One of the major problems with kitchen sinks is the water that builds up around it. Water leads to soap scum and mold around the sinks’ rim on top and on the bottom.
Cleaning your kitchen sink’s rim is not an insurmountable problem. But constant cleaning gets old quickly, especially when you have so much else to clean in a kitchen.
Other than a relatively few integrated kitchen sinks where the countertop and sink are all a single molded unit, most kitchen sinks are units separate from the countertop. They fall into one of two categories: drop-in sinks or undermount sinks. One clear advantage of undermount sinks is that they help you avoid the water build-up problem.
Drop-In Sinks vs. Undermount Sinks
Drop-in and undermount sinks both have their advantages and disadvantages. Drop-in sinks are easy to install since they simply drop, or sit, into the countertop cutout and are supported by a rim resting on the countertop itself. But because the rim is raised up above the surrounding countertop, water can spill out onto the countertop.
Undermount sinks have no problems with water spillage onto the countertop since they hang down below the top of the countertop. Undermount sinks are considerably harder to install since their heavier weight is suspended from the bottom of the countertop with clips and adhesives.
This makes an undermount kitchen sink particularly susceptible to leaking around the recessed edge of the sink—the seam where the top lip of the sink meets the underside of the countertop. Unless the sink has been installed perfectly, you may well find that water leaks around this seam, spilling water onto the floor inside the sink base cabinet.
Drop-in sinks (also called self-rimming) drop in from the top and hang via the rim of the sink. In sharp contrast, undermount sinks are those that are secured beneath the cutout opening in the countertop, essentially hanging from the bottom of the countertop.
Re-Sealing an Undermount Sink
Whether you installed the undermount sink yourself or had it installed by a pro, it’s not uncommon for leaks to develop in a matter of days or weeks after the installation. When this happens, the problem likely has one three causes.
Poorly Prepared Countertop Bottom
The bottom of the countertop (where it contacts the sink) may not have been cleaned thoroughly. Denatured alcohol should be used to clean off all surfaces prior to caulking. Dust on granite or solid-surface such Corian or Silestone can often compromise the caulking and should be cleaned up before installation.

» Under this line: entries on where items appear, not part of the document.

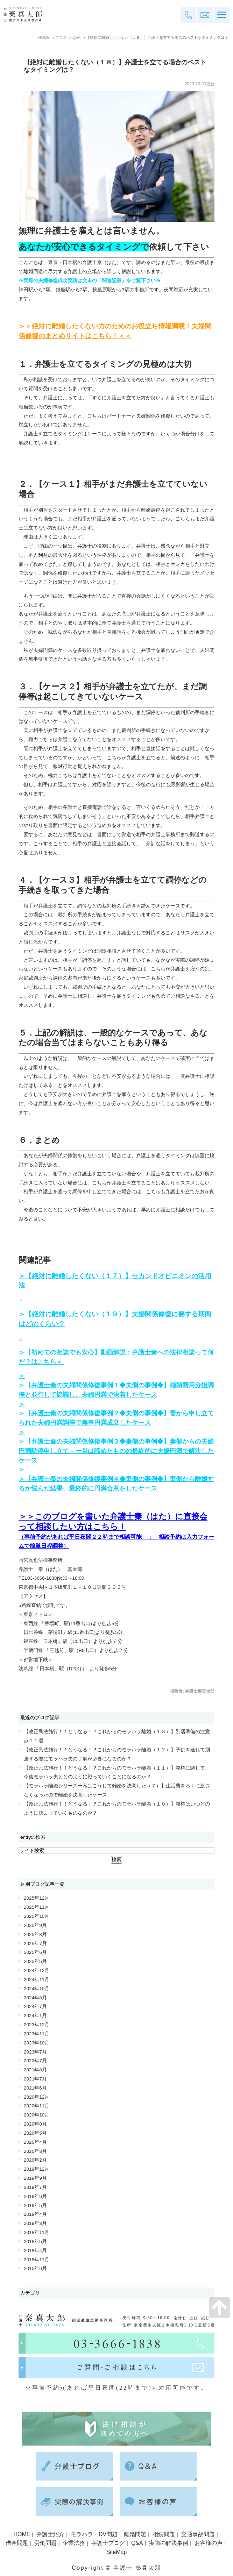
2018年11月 (36, 2232)
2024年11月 (36, 1979)
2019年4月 (35, 2214)
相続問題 (164, 2534)
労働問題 (45, 2543)
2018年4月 (35, 2250)
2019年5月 (35, 2205)
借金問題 (17, 2543)
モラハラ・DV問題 (94, 2534)
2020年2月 (35, 2160)
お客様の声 (209, 2543)
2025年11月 (36, 1907)
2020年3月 (35, 2151)
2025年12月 (36, 1898)
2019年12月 (36, 2169)
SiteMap (116, 2552)
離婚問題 (135, 2534)
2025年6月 (35, 1952)
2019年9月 (35, 2178)
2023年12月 (36, 2024)
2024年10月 (36, 1988)
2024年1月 (35, 2015)
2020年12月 (36, 2097)
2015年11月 (36, 2259)
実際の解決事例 (168, 2543)
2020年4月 (35, 2142)
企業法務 (74, 2543)
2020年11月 (36, 2105)
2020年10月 (36, 2115)
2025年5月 (35, 1961)
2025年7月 (35, 1943)
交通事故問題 (198, 2534)
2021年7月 (35, 2079)
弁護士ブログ (108, 2543)
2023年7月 (35, 2052)
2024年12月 (36, 1970)
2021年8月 (35, 2069)
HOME (44, 37)
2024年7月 (35, 2006)
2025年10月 (36, 1916)
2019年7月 (35, 2187)
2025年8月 (35, 1934)
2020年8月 (35, 2124)
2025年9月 (35, 1925)
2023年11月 (36, 2033)
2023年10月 (36, 2042)
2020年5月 (35, 2133)
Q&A (76, 37)
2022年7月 (35, 2060)
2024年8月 (35, 1997)
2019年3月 (35, 2223)
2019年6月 (35, 2196)
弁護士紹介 (50, 2534)
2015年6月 (35, 2268)
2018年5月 (35, 2241)
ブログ (61, 37)
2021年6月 (35, 2088)
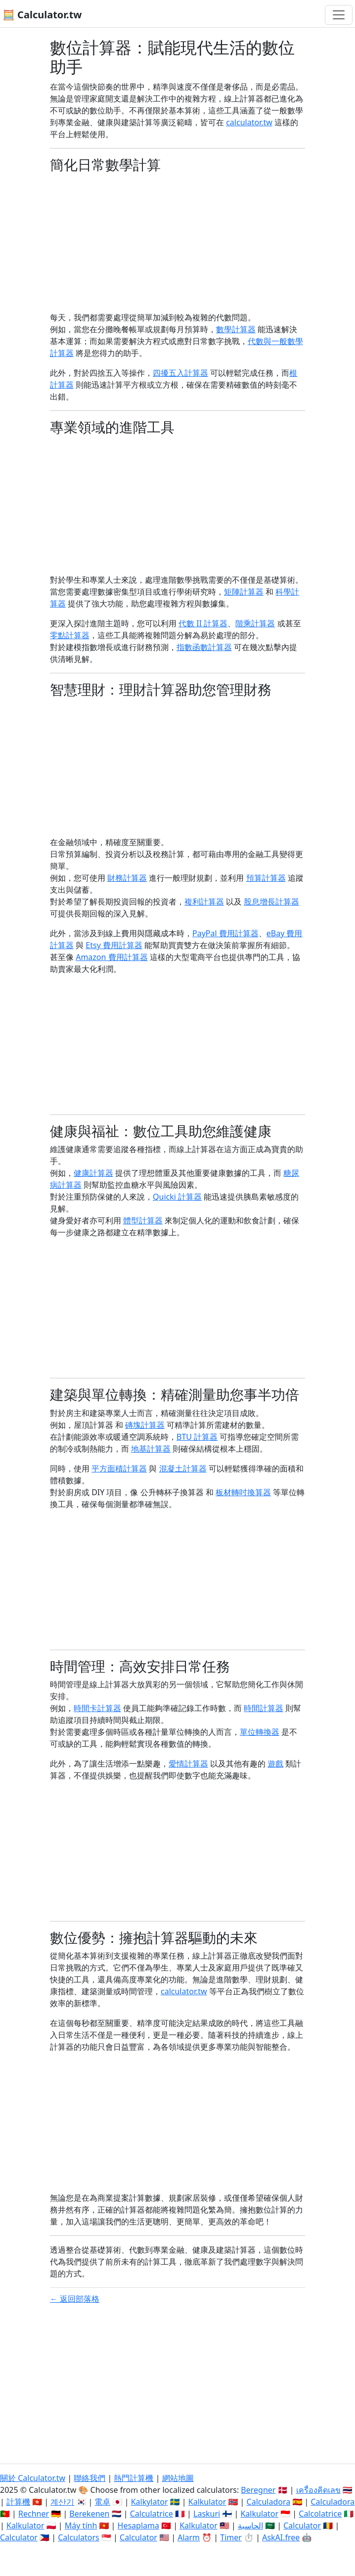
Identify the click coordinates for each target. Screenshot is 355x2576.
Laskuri (206, 2513)
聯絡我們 (89, 2478)
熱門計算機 (133, 2478)
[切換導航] (339, 15)
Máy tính (81, 2525)
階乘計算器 (255, 623)
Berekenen (89, 2513)
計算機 (18, 2501)
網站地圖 (178, 2478)
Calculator (302, 2525)
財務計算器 (127, 877)
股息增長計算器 (271, 901)
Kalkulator (207, 2501)
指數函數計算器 (204, 647)
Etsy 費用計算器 (114, 945)
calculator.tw (249, 122)
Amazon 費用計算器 (111, 957)
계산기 (62, 2501)
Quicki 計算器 (177, 1196)
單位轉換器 (259, 1731)
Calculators (78, 2537)
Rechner (33, 2513)
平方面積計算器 (119, 1468)
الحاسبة (250, 2525)
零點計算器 (69, 635)
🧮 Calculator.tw (42, 14)
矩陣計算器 (244, 591)
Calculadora (269, 2501)
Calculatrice (151, 2513)
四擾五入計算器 (180, 372)
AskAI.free (281, 2537)
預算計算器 (266, 877)
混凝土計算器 (183, 1468)
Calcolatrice (320, 2513)
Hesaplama (138, 2525)
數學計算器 (236, 329)
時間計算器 (263, 1708)
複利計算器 (204, 901)
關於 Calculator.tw (32, 2478)
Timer (231, 2537)
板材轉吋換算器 (243, 1492)
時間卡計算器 (97, 1708)
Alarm (189, 2537)
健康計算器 (93, 1172)
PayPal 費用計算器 (225, 933)
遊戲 (275, 1763)
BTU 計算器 (197, 1436)
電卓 (102, 2501)
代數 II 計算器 (202, 623)
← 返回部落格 (74, 2298)
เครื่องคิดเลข (318, 2489)
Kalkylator (149, 2501)
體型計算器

In other cases, the bottom was thoroughly cleaned but the installation was not secure enough. The clamps or the epoxy, or both, used to secure the sink to the bottom of the countertop were loose enough to cause the caulk to quickly pull away.
Wrong Sealant Was Used
The sink installer may have failed to use a true kitchen sealant. Most undermount sink manufacturers recommend that you use pure, 100-percent silicone sealant for undermount sink installation. Silicone sealants are designed for resilient flexibility and have good adhesive properties. If an ordinary caulk was used to seal the sink, it likely will fail quickly.
How to Fix Undermount Sink Leaks
Though the process is cumbersome, you can likely remedy leaks on an undermount sink by yourself.
- Start by crawling under the sink and checking to make sure the clamps are securely holding the sink to the bottom of the countertop.
- From inside the cabinet, apply new 100-percent silicone sealant to the seam around the sink.
- If you make sure the sink is tightly clamped, then you can try to recaulk and assess if it has eliminated any leaking.
The best solution is to entirely remove the sink and re-seal the sink to the countertop.
- Shut off the water.
- Remove all of the plumbing supply and drain pipes.
- Unclamp the undermount sink from the countertop.
- If the silicone caulk is old enough and has been failing, it should be relatively easy to pull the sink away from the countertop.
- With the sink removed, scrape away as much caulk from the top flange of the sink.
- Clean the surfaces thoroughly with denatured alcohol.
- With the joint clean and dry, apply a thin bead of the recommended silicone sealant to the top flange of the sink.
- Re-install the sink quickly, before the silicone sealant cures.
- Clamp into place.
- With a clean rag, wipe away any sealant that may have sealed through either side of the sink.